• **Exercise aim**: Render the stretch of rows from the line containing "Click the gold" through the line containing "point(382,277)", both included, as a Markdown table with the columns Position and Text. Number each line under Position, put the line itself under Text, and leave out blank lines.

[Raw records]

————

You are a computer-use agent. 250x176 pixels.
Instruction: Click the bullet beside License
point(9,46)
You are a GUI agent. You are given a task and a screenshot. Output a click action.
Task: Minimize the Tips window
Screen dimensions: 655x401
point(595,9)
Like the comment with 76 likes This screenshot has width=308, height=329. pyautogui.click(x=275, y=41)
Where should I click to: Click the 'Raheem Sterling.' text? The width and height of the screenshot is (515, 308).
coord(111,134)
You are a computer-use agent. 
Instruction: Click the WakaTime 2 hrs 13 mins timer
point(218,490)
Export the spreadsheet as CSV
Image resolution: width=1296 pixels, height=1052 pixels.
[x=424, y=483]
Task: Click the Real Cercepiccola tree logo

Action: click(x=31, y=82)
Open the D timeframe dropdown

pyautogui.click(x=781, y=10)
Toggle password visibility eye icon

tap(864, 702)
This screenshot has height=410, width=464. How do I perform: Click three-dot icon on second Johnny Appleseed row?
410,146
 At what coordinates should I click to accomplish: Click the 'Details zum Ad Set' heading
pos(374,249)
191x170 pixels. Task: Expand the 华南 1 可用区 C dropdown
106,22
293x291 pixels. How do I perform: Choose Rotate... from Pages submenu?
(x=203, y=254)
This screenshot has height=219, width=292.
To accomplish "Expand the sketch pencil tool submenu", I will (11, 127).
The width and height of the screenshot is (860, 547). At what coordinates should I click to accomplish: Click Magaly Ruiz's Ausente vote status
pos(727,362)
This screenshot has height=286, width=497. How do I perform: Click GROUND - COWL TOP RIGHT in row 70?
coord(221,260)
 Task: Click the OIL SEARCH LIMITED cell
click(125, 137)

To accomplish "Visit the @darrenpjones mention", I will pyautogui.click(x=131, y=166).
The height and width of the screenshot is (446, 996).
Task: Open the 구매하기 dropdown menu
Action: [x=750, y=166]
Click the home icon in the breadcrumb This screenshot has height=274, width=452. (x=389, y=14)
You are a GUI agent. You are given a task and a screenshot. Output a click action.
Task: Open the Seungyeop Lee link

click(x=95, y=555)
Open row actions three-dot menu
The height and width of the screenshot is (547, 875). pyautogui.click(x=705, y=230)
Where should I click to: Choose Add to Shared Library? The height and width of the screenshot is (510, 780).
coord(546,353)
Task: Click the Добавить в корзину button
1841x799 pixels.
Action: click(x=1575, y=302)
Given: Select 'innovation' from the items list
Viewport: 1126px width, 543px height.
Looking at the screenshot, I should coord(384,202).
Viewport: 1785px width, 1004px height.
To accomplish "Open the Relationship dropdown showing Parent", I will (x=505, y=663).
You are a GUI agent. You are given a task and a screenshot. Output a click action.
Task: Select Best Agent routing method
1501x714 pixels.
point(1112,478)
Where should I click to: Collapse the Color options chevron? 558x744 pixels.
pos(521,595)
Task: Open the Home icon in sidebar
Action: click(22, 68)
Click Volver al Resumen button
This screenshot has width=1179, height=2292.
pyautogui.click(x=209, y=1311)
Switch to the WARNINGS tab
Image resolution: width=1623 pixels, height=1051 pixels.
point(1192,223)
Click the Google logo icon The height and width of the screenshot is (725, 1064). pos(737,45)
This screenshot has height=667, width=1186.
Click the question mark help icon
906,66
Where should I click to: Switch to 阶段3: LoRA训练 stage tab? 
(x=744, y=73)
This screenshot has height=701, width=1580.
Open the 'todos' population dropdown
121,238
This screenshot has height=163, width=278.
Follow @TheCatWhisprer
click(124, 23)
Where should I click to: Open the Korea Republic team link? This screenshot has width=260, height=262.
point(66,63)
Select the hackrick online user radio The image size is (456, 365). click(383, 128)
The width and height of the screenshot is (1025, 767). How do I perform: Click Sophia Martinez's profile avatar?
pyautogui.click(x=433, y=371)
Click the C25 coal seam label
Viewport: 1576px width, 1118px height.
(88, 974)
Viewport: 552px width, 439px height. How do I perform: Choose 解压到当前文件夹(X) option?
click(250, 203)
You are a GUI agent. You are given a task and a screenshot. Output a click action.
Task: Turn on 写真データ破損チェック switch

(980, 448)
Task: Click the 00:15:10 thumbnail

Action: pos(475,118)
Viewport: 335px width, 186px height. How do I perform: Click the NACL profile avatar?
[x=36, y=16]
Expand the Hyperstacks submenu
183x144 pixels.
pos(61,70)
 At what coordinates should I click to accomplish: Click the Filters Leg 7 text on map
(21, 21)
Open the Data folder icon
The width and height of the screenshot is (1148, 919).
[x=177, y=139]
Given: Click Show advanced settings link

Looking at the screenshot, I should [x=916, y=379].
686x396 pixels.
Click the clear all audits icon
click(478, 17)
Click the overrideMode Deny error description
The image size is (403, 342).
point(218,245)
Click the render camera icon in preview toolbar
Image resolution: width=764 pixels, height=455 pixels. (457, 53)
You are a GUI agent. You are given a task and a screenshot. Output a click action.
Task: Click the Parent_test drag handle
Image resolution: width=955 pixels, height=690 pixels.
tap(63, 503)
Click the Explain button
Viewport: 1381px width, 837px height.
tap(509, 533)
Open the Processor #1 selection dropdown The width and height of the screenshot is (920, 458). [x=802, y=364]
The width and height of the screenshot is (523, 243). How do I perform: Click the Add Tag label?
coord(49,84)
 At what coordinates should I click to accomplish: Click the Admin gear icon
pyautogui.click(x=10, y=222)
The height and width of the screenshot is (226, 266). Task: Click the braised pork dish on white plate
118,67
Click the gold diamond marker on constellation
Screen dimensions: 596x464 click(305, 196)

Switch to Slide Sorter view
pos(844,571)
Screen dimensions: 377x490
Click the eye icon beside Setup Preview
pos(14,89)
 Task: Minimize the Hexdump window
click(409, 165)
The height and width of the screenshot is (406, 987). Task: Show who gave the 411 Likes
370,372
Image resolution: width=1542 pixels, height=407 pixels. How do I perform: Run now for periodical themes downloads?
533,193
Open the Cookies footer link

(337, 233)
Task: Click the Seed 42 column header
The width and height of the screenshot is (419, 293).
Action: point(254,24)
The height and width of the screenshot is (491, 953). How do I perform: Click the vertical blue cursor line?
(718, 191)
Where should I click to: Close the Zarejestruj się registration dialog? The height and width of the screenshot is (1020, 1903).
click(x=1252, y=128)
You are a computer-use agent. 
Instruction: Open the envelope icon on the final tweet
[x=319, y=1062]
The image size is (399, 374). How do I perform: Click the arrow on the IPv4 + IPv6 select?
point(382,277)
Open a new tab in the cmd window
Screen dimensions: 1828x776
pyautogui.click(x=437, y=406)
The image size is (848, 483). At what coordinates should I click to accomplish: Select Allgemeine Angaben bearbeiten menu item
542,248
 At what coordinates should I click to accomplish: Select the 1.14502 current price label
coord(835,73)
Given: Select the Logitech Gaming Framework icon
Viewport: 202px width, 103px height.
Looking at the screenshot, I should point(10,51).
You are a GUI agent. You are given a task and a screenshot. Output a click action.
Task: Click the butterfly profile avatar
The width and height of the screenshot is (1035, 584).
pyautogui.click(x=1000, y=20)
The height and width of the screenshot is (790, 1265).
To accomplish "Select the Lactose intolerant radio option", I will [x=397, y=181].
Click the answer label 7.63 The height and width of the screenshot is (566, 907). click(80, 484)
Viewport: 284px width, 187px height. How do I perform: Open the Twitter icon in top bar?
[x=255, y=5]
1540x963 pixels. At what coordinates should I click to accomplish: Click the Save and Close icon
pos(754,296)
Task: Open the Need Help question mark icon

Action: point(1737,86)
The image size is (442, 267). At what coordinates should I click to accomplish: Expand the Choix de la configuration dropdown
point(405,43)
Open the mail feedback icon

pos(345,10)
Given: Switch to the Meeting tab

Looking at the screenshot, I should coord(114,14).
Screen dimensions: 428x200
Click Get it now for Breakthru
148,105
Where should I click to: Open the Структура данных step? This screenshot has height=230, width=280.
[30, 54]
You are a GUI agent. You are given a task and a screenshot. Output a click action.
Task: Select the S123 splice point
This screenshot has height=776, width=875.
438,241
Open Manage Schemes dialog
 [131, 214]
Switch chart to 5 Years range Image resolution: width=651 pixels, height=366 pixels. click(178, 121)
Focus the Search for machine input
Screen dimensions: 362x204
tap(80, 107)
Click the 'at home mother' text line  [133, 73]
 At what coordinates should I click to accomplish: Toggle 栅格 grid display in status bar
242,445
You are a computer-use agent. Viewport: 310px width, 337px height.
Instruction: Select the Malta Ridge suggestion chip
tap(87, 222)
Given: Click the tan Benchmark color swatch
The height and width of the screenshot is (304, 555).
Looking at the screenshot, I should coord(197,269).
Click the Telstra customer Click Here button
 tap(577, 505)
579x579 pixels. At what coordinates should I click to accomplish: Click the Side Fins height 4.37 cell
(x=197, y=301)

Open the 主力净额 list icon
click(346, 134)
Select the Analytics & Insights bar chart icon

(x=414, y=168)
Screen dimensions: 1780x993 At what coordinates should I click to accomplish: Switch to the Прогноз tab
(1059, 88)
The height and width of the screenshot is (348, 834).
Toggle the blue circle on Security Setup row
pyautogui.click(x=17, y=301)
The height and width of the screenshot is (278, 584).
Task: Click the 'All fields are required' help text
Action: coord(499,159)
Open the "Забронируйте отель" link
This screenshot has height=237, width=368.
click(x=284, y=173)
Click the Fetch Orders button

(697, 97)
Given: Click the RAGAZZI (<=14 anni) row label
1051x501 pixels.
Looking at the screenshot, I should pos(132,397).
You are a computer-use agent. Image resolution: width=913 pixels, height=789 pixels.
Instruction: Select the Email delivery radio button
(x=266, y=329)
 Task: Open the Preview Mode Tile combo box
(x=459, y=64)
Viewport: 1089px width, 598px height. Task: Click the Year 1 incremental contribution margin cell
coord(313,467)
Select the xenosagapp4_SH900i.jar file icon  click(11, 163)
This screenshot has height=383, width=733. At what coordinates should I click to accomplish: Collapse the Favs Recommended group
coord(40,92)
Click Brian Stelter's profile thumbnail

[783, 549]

————

• **Solution**:
| Position | Text |
|---|---|
| 1 | Click the gold diamond marker on constellation |
| 2 | Screen dimensions: 596x464 click(305, 196) |
| 3 | Switch to Slide Sorter view |
| 4 | pos(844,571) |
| 5 | Screen dimensions: 377x490 |
| 6 | Click the eye icon beside Setup Preview |
| 7 | pos(14,89) |
| 8 |  Task: Minimize the Hexdump window |
| 9 | click(409, 165) |
| 10 | The height and width of the screenshot is (406, 987). Task: Show who gave the 411 Likes |
| 11 | 370,372 |
| 12 | Image resolution: width=1542 pixels, height=407 pixels. How do I perform: Run now for periodical themes downloads? |
| 13 | 533,193 |
| 14 | Open the Cookies footer link |
| 15 | (337, 233) |
| 16 | Task: Click the Seed 42 column header |
| 17 | The width and height of the screenshot is (419, 293). |
| 18 | Action: point(254,24) |
| 19 | The height and width of the screenshot is (491, 953). How do I perform: Click the vertical blue cursor line? |
| 20 | (718, 191) |
| 21 | Where should I click to: Close the Zarejestruj się registration dialog? The height and width of the screenshot is (1020, 1903). |
| 22 | click(x=1252, y=128) |
| 23 | You are a computer-use agent.  |
| 24 | Instruction: Open the envelope icon on the final tweet |
| 25 | [x=319, y=1062] |
| 26 | The image size is (399, 374). How do I perform: Click the arrow on the IPv4 + IPv6 select? |
| 27 | point(382,277) |